## Requirement:
All of the data that follows should be retyped exactly, please, except the pictures.

..........

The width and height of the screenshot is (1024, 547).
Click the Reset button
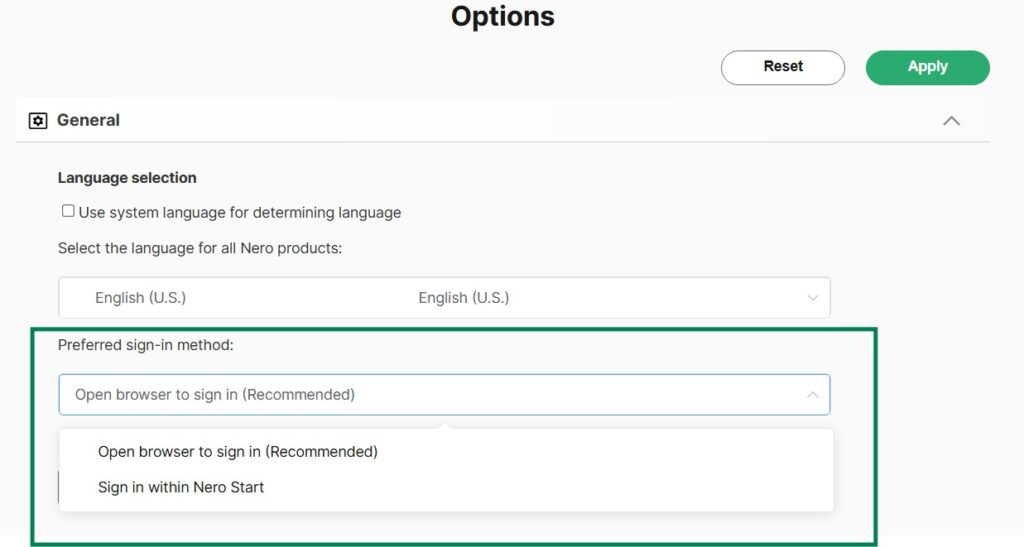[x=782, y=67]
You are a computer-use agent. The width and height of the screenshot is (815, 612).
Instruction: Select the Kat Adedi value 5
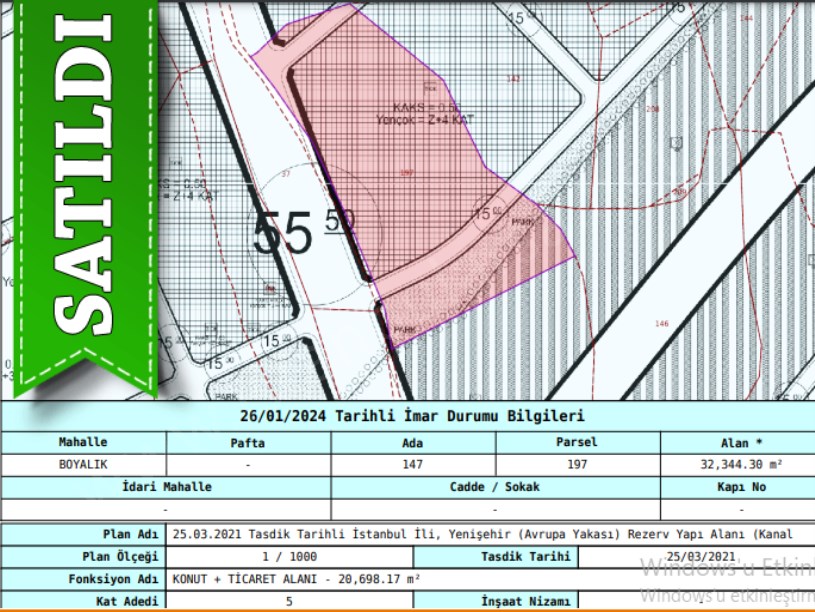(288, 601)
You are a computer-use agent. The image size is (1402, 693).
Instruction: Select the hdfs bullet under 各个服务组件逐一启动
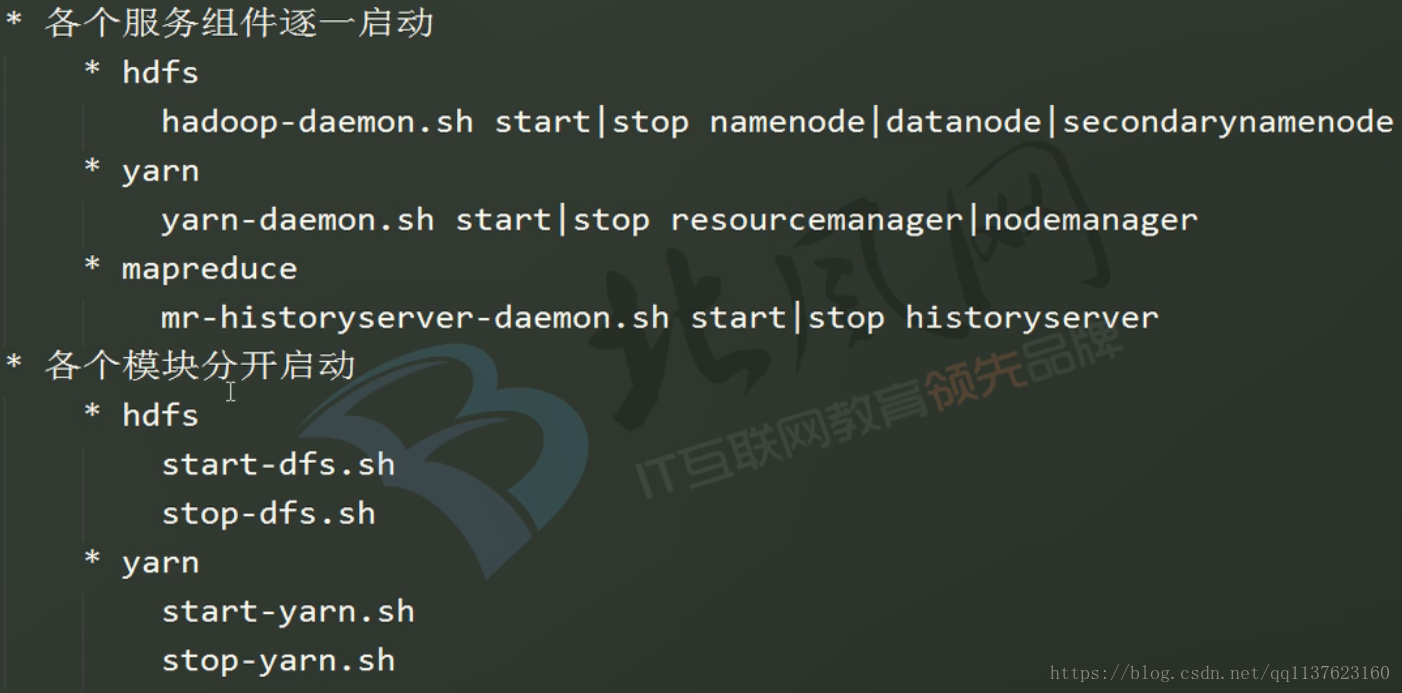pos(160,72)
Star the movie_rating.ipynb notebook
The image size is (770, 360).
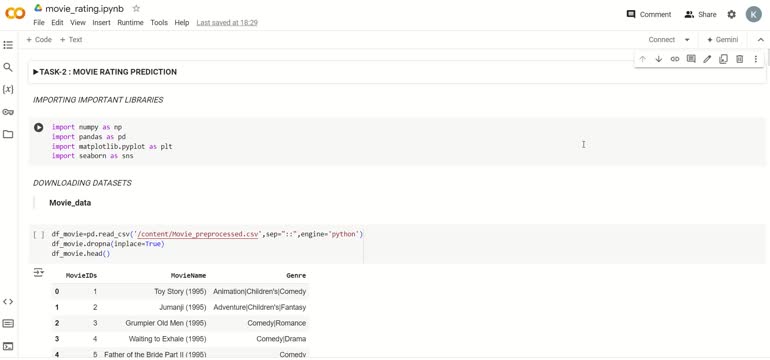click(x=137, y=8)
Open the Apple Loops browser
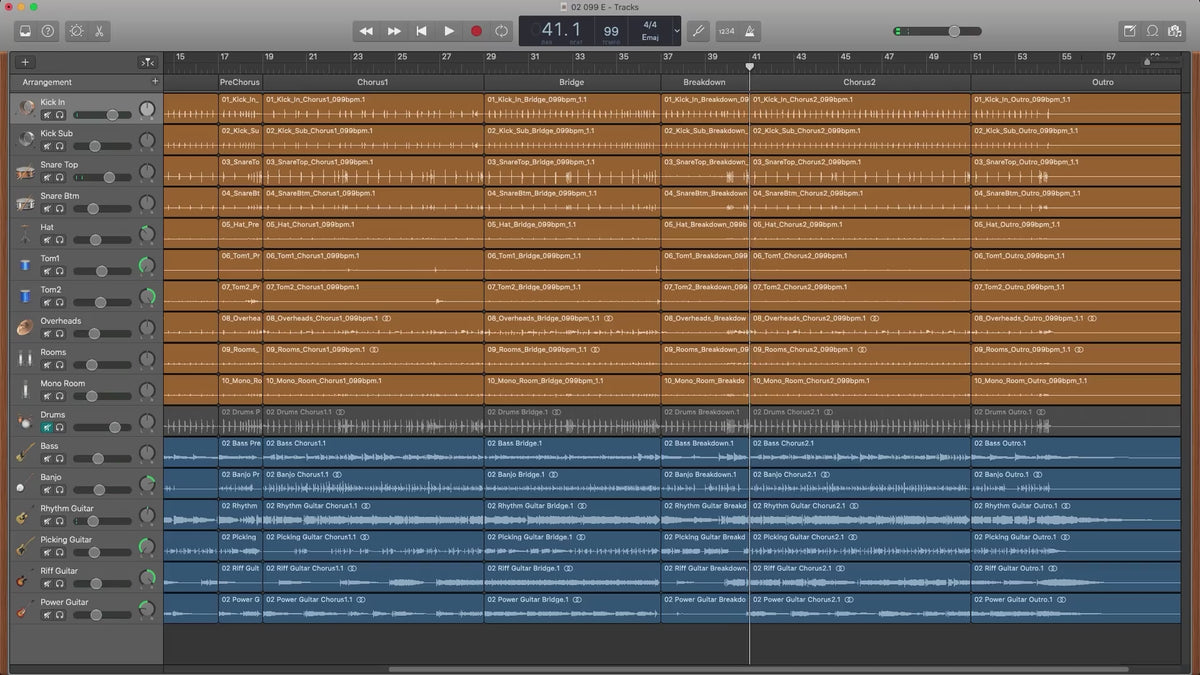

..........

## Final answer:
The width and height of the screenshot is (1024, 547).
Click the Reset button
[x=782, y=67]
You are a computer-use agent. The width and height of the screenshot is (815, 612).
Instruction: Select the Kat Adedi value 5
(288, 601)
You are a computer-use agent. The image size is (1402, 693).
Instruction: Select the hdfs bullet under 各个服务组件逐一启动
pos(160,72)
Star the movie_rating.ipynb notebook
The image size is (770, 360).
click(x=137, y=8)
Open the Apple Loops browser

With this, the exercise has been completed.